Но Сарнов повествовал о событиях отнюдь не сказочных. Детали повествования указывают, что он присутствовал тогда в квартире Войновича и запомнил: гостья постольку не предупредила о визите, поскольку телефон был отключен, и ноша ее — «тяжелая». А вот датировать события мемуарист не стал.

Опять же, судя по деталям, Сарнов знал о визите Лиснянской загодя. Вот и сообщил, что цель «была ясна: Семен Израилевич, которому покойный Василий Семенович доверил рукопись, завещав ее сохранить и при первой же возможности напечатать, решил, наконец, что время это пришло. А Войнович был единственным из его друзей и знакомых, к кому он мог с этим обратиться».

Однако еще раз подчеркнем: Войнович не упоминал о присутствии Сарнова при встрече с Лиснянской. Равным образом, что рассказывал ему о просьбе Липкина.

Кстати, Сарнов тоже не сказал прямо, что в квартире Войновича присутствовал. Лишь деталями это обозначено.

Детали подобного рода — не доказательство, если нет свидетельств. Так что похоже, Сарнов не об увиденном рассказывал. Интерпретировал сведения, найденные в источниках, которые не стал называть. Опознать их нетрудно: воспоминания Липкина и Войновича.

Липкин объяснял, по какой причине выбрал Войновича. А тот — в автобиографическом романе — сообщил про отключенный телефон в своей квартире. Но оба не указали точную дату визита Лиснянской. По такой вот причине и понадобился Сарнову упомянутый выше сказочный зачин: «В один прекрасный день…».

Других причин использования фольклорной поэтики мы не видим. Повествуя о дальнейшем, Сарнов подчеркнул, что липкинскую просьбу Войнович тогда воспринял «как руководство к действию. Но прежде, чем найти способ переправить рукопись за границу (такие возможности в то время у него уже были), надо было переснять текст романа на пленку».

Речь шла о фотокопии.
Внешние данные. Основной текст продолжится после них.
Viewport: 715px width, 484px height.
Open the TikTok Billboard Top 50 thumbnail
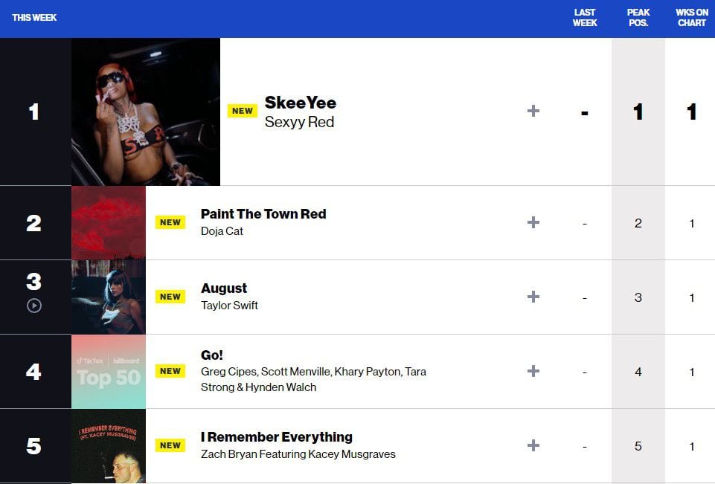click(109, 371)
Войнович, как отметил Сарнов, «надеялся, что решит эту техническую задачу самостоятельно (не так-то много вокруг него было людей, которым он мог бы доверить эту тайну, чтобы взять их себе в помощники). На первых порах, помню, он привлек к этому делу общего нашего знакомого, диссидента Игоря Хохлушкина. Но Хохлушкин вскоре объявил себя русским националистом и как-то быстро исчез с нашего горизонта».

Если верить Сарнову, он знал планы Войновича. На это указывает слово «помню» и такие обороты, как «общий наш знакомый», «наш горизонт».

Тут Сарнов несколько увлекся нарративом. Если все знал в подробностях, так непонятно, почему сам не помог фотографировать рукопись, когда Хохлушкин «быстро исчез». Уместность помощи вроде бы подразумевалась, раз уж ему Войнович сообщал о затруднениях.

Опять же, непонятно, почему Хохлушкин вдруг «объявил себя русским националистом». А главное, как это мешало помочь Войновичу.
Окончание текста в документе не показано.